_PROVIDED ENTRIES_.
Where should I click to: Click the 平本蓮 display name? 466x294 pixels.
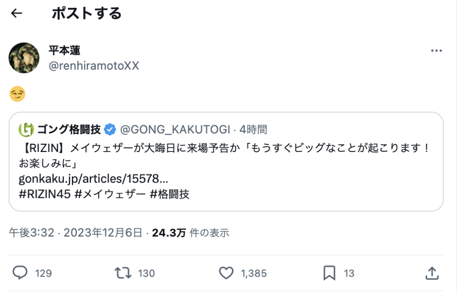(65, 50)
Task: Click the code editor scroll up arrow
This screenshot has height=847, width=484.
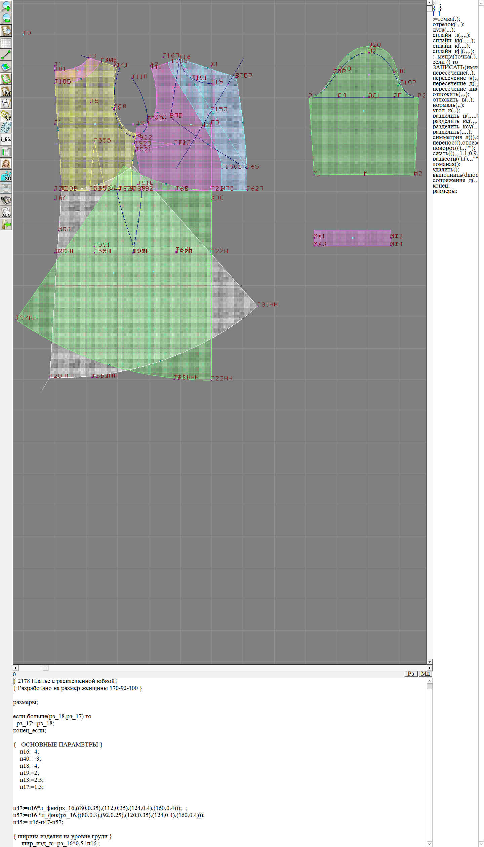Action: click(x=430, y=681)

_WORK TASK_. Each record must be set down again without alteration, and no picture may be carried over.

_SOLUTION FOR THIS TASK_.
Where should I click to: Click the 平本蓮 display name? 466x294 pixels.
(65, 50)
Task: Click the code editor scroll up arrow
This screenshot has height=847, width=484.
Action: click(x=430, y=681)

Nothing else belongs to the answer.